EXTRACT »
——

To print this nicely, one line per number, we can use the following 
### Old string formatting

In [None]:
for i in range(10):
    print("%1d is %4s, and its square is %d"%(A[i][0],B[i],A[i][1]))
#the %5s element pads the string to be of length 5, which guarantees that the columns will be aligned

In [None]:
print ('\n'.join(["%1d is %4s, and its square is %d"%(A[i][0],B[i],A[i][1]) for i in range(10)]))

### using format( ) method

In [None]:
print("Sammy the {0} has a pet {1}!".format("shark", "pilot fish"))
print("Sammy the {1} has a pet {0}!".format("shark", "pilot fish"))
print("Sammy the {0} {1} a {pr}.".format("shark", "made", pr = "pull request"))
print("Sammy ate {0:.3f} percent of a pizza!".format(75.765367))

In [None]:
print("Sammy has {0:4} red {1:16}!".format(5, "balloons"))

In [None]:
# by default strings are left-justified within the field, and numbers are right-justified.

——

(Source records)

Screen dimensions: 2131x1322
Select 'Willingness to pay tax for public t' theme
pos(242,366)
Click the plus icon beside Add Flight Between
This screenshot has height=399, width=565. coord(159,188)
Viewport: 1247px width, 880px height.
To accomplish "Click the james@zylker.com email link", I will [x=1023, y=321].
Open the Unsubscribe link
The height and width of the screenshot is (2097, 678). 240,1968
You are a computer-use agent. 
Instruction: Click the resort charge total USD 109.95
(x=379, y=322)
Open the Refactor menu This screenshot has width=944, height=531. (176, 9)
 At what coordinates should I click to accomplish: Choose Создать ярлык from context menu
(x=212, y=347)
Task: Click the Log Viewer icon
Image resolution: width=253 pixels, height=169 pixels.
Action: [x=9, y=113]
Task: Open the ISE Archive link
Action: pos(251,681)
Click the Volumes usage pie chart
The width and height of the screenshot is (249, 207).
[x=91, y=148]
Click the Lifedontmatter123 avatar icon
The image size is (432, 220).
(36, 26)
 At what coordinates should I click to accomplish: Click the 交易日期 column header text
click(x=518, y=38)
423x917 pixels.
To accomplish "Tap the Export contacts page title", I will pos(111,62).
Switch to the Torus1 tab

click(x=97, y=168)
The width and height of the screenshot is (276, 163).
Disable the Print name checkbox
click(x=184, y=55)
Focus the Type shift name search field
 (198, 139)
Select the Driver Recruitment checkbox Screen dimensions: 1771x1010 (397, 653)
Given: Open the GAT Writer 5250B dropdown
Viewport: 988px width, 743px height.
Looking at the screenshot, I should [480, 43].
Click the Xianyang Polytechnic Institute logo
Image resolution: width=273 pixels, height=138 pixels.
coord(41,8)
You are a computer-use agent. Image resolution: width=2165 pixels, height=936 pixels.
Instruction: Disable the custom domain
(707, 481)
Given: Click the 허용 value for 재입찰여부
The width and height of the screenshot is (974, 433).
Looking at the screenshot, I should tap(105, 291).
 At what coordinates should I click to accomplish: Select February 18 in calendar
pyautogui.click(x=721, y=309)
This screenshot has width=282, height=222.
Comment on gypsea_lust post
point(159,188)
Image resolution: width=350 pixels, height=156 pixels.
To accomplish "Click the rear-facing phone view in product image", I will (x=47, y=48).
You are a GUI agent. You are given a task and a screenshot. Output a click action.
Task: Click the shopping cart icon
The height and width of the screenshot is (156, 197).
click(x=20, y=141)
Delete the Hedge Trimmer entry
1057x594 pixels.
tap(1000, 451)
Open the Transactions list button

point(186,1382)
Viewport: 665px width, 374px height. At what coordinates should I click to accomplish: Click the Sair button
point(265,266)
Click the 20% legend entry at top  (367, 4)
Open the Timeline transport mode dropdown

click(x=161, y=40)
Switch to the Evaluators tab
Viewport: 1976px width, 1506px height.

——

GIVEN EXERCISE 1 » Rewrite the comment in the string-formatting notes that begins "by default strings are" as a short list, keeping its main facts.
GIVEN EXERCISE 2 » Please transcribe the string-formatting notes starting at the words "#the %5s element" and stopping after "i in range(10)]))".

TASK ANSWER 1 »
- Strings: left-justified within the field by default
- Numbers: right-justified within the field by default

TASK ANSWER 2 »
#the %5s element pads the string to be of length 5, which guarantees that the columns will be aligned

In [None]:
print ('\n'.join(["%1d is %4s, and its square is %d"%(A[i][0],B[i],A[i][1]) for i in range(10)]))